DATASET ROWS
☆ ☆ ☆ ☆ ☆
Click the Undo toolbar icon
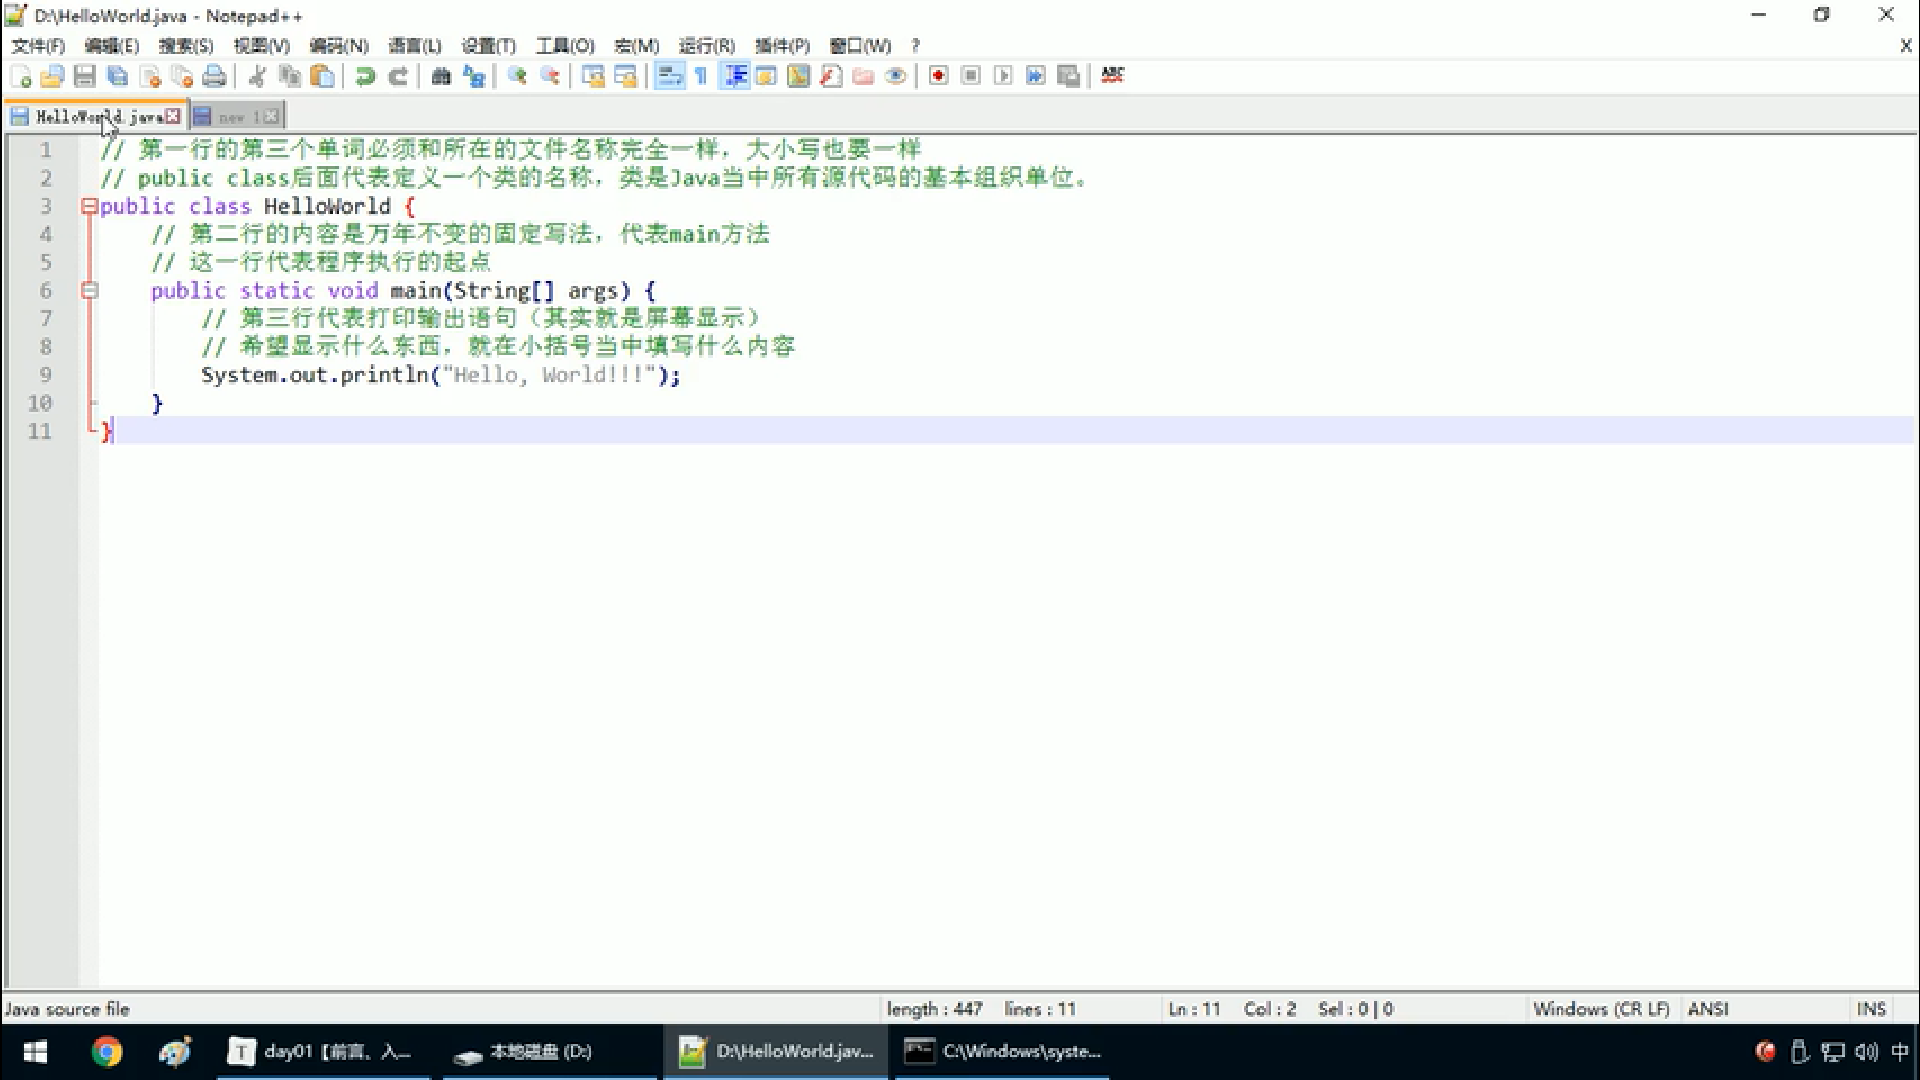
☆ ☆ ☆ ☆ ☆
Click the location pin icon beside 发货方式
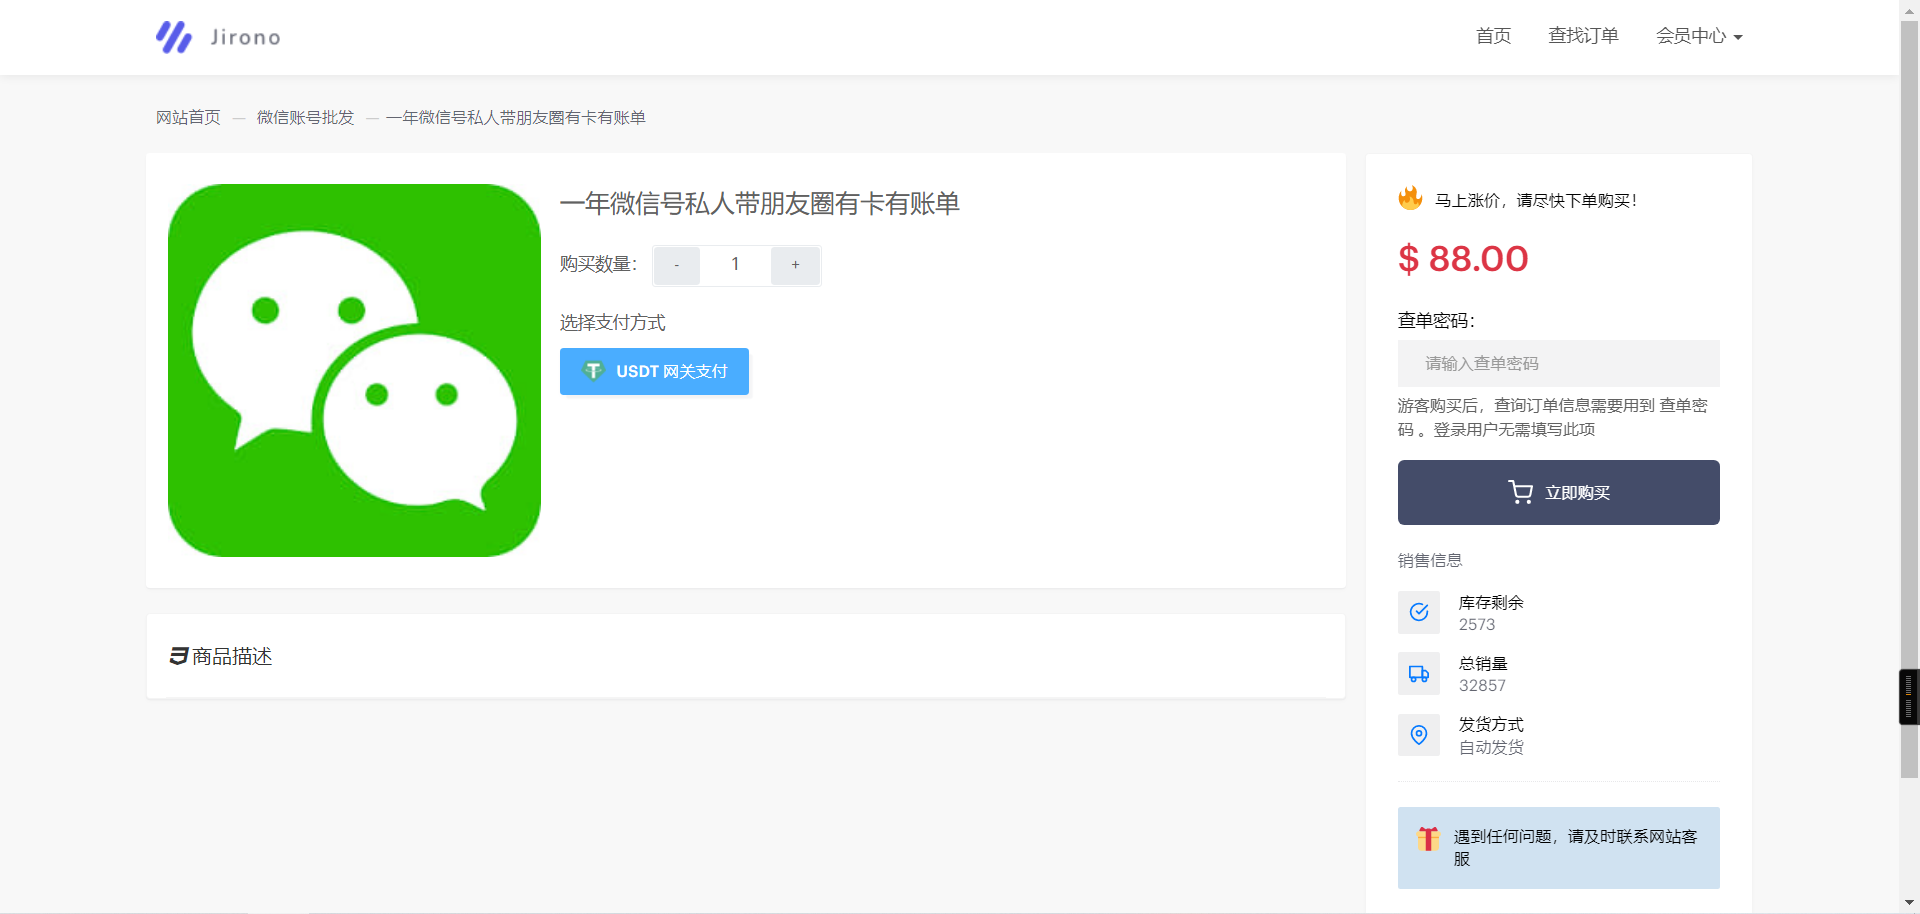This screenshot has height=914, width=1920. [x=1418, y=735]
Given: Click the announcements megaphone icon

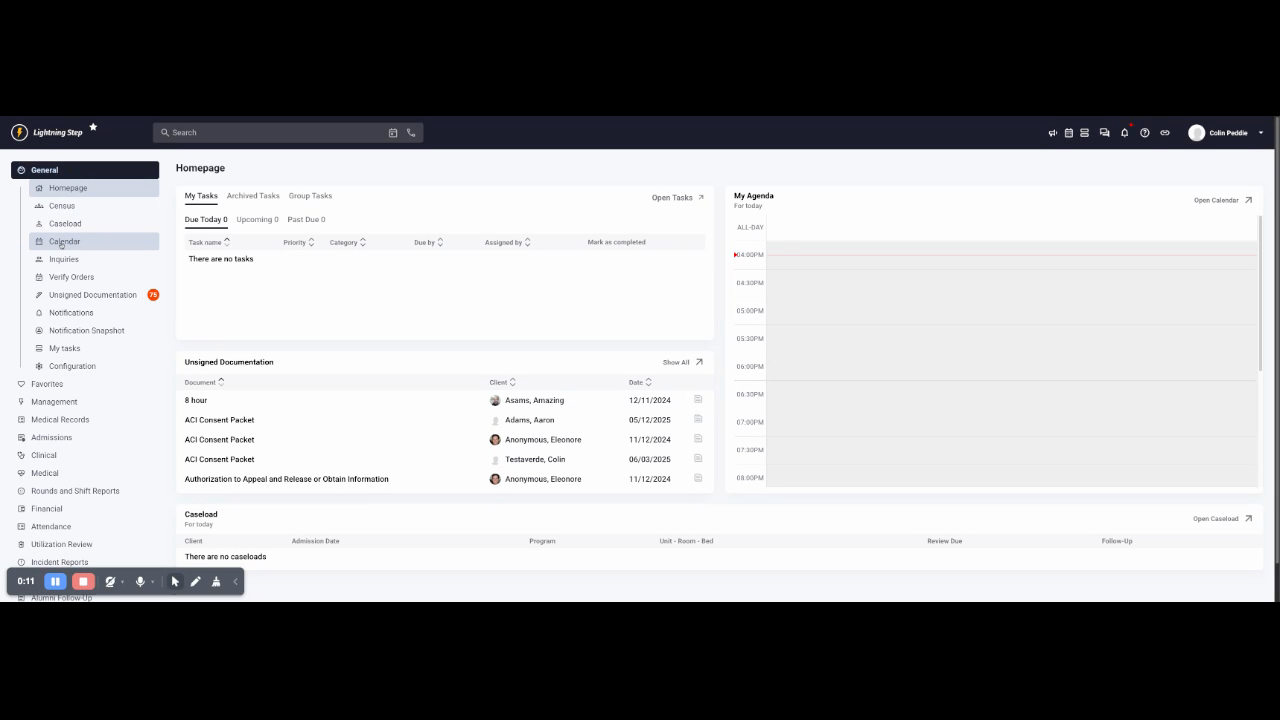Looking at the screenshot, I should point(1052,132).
☆ ☆ ☆ ☆ ☆
INSTRUCTION
Print everything in the records from the line containing "Click the location pin icon beside 发货方式" down to the line containing "Looking at the", leaving out the pictures.

TASK RESULT
Click the location pin icon beside 发货方式
This screenshot has height=914, width=1920. [x=1418, y=735]
Given: Click the announcements megaphone icon

Looking at the screenshot, I should point(1052,132).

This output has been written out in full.